■ **Aufgaben**
1 – Beantworte diese Fragen zum Lesetext:
(a) Wie hoch war Spaniens Haushaltsdefizit im Jahr 2018?
(b) Wie viele Organisationen gehören dem Staatlichen Sozialgipfel an?
(c) Wie viel Prozent der unter 25-Jährigen sind ohne Arbeit?
2 – Schreibe den Text über Spaniens Lage nach dem Ende der Defizitkontrolle weiter, beginnend nach seinem letzten Satz.

---------- Lesetext

Foto: Reuters/ALBERT GEA

Die Herren in Schwarz sind Geschichte. Die EU-Kommission empfiehlt "das Verfahren bei einem übermäßigen Defizit gegen Spanien einzustellen". Damit wird Madrid nach zehn Jahren aus der Defizitkontrolle entlassen. Das Land auf der Iberischen Halbinsel hält wieder die Vorgaben ein. Das Haushaltsdefizit lag 2018 mit 2,5 Prozent deutlich unter der Drei-Prozent-Vorgabe aus Brüssel. Jetzt muss nur noch der Rat der Finanzminister zustimmen. Danach ist Madrid wieder für seinen Haushalt selbst verantwortlich. Wenn der Rat am 14. Juni den entsprechenden Beschluss fasst, wird auch das letzte auf die Krise zurückgehende Defizitverfahren beendet. 2011 unterlagen 24 Mitgliedstaaten der korrektiven Komponente des Stabilitäts- und Wachstumspakts.

Grund zum Feiern? Kommt darauf an, für wen. Während die großen Unternehmen und die Banken in Spanien die makroökonomischen Fortschritte loben, verweisen Gewerkschaften und soziale Organisationen auf die Folgen der Sparpolitik. Spanien hat heute größere soziale Probleme als vor der Krise. Es sei "ein verlorenes Jahrzehnt", erklärt der Staatliche Sozialgipfel, dem 120 Organisationen angehören.

Armut gestiegen

Die Statistiken sprechen für sich: Die Armut stieg seit 2008 von 23,8 Prozent der Haushalte auf 26,6 Prozent. 28,3 Prozent der Kinder leben in Armut oder sind armutsgefährdet. Im EU-Schnitt sind es 20,2 Prozent. Umfragen zum Konsumverhalten bringen an den Tag, wie schlecht es vielen Haushalten tatsächlich geht. 2017 gaben 37,3 Prozent der Spanier an, dass sie keine Rücklagen für unerwartet Ausgaben hätten.

Die Spanier haben in den zehn Jahren 7,1 Prozent ihrer Kaufkraft verloren. War vor der Krise das Wort "mileurista" – jene, die 1000 Euro im Monat verdient – der Begriff für prekäre Arbeitsverhältnisse schlechthin, sind heute 1000 Euro ein guter Lohn. Jeder dritte Spanier kann von seinem Lohn nicht leben. Die soziale Schere geht immer weiter auf. 2006 verfügten zehn Prozent der reichsten Spanier mehr als zehnmal so viel wie die unteren zehn Prozent, 2017 waren es 15-mal so viel.

Arbeitsmarktreformen

Zwei Reformen des Arbeitsmarktes sorgten dafür, dass Entlassungen leichter und billiger geworden sind. Knapp 30 Prozent aller spanischen Arbeitnehmer haben nur einen befristeten Arbeitsvertrag. Spanien weist damit die höchste Quote an befristeten Verträgen in der EU auf. 13,9 Prozent sind noch immer ohne Arbeit. Bei den unter 25-Jährigen sind es gar 33,5 Prozent. Die Pensionsanpassung wurde mehrere Jahre ausgesetzt. Die Pensionskasse ist leer.

--------------------
---------- Daten

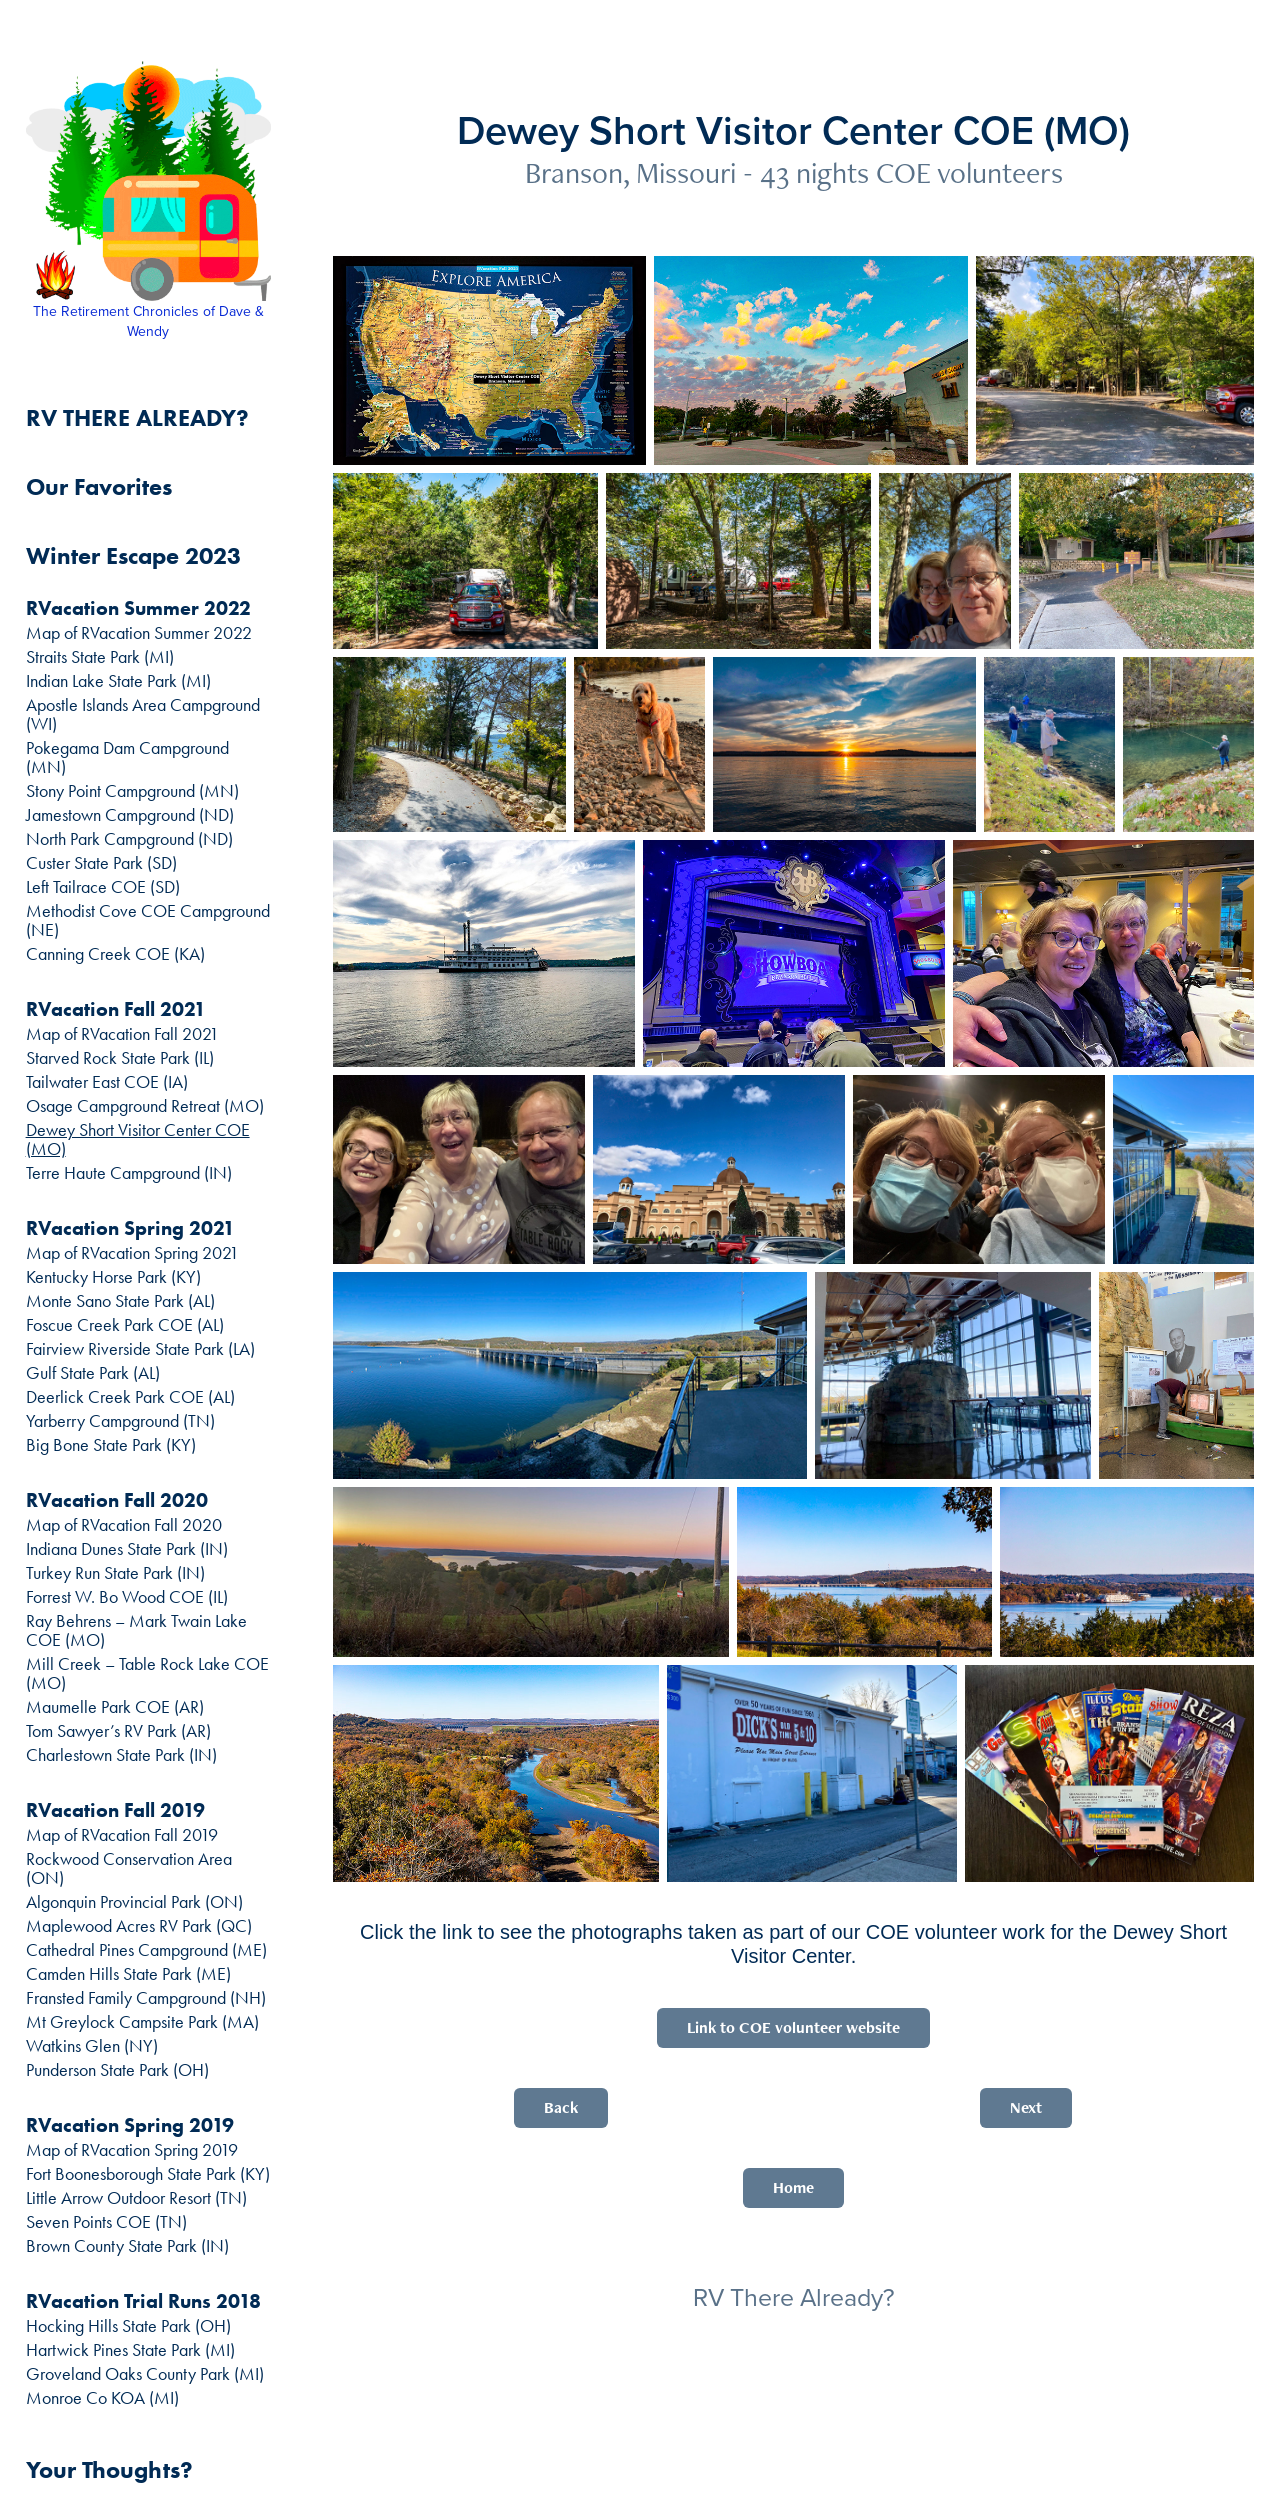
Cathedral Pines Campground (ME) (146, 1950)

--------------------

■ **Antworten je Aufgabe**
1 –
(a) 2,5 Prozent
(b) 120
(c) 33,5 Prozent

2 –
"Wir brauchen dringend einen Haushalt, der wieder mehr ausgibt", fordert der Generalsekretär der Gewerkschaft UGT, Gonzalo Pino. Die Sozialleistungen wurden ausgerechnet in den Jahren am stärksten gekürzt, in denen sie am nötigsten gewesen wären. 2011 gab der Staat pro 156,8 Arbeitslose eine Million Euro aus. 2015 war es eine Million pro 233 Arbeitslose. Seit 2009 wurden im Gesundheitswesen zwischen 15 und 21 Milliarden Euro eingespart. Heute fließen jährlich zwölf Prozent weniger in die Bildung als vor der Krise.

Weiter sparen

Auch wenn die Defizitkontrolle aufgehoben wird, bedeutet dies nicht das Ende der Sparpolitik. Laut EU leidet Spanien weiter unter einem strukturellen Defizit. Allein im kommenden Haushalt sollen, so die Empfehlung Brüssels, weitere 7,8 bis 8,2 Milliarden gespart werden. Statt zu sparen könnte Spanien sich freilich auch einnahmenseitig verbessern.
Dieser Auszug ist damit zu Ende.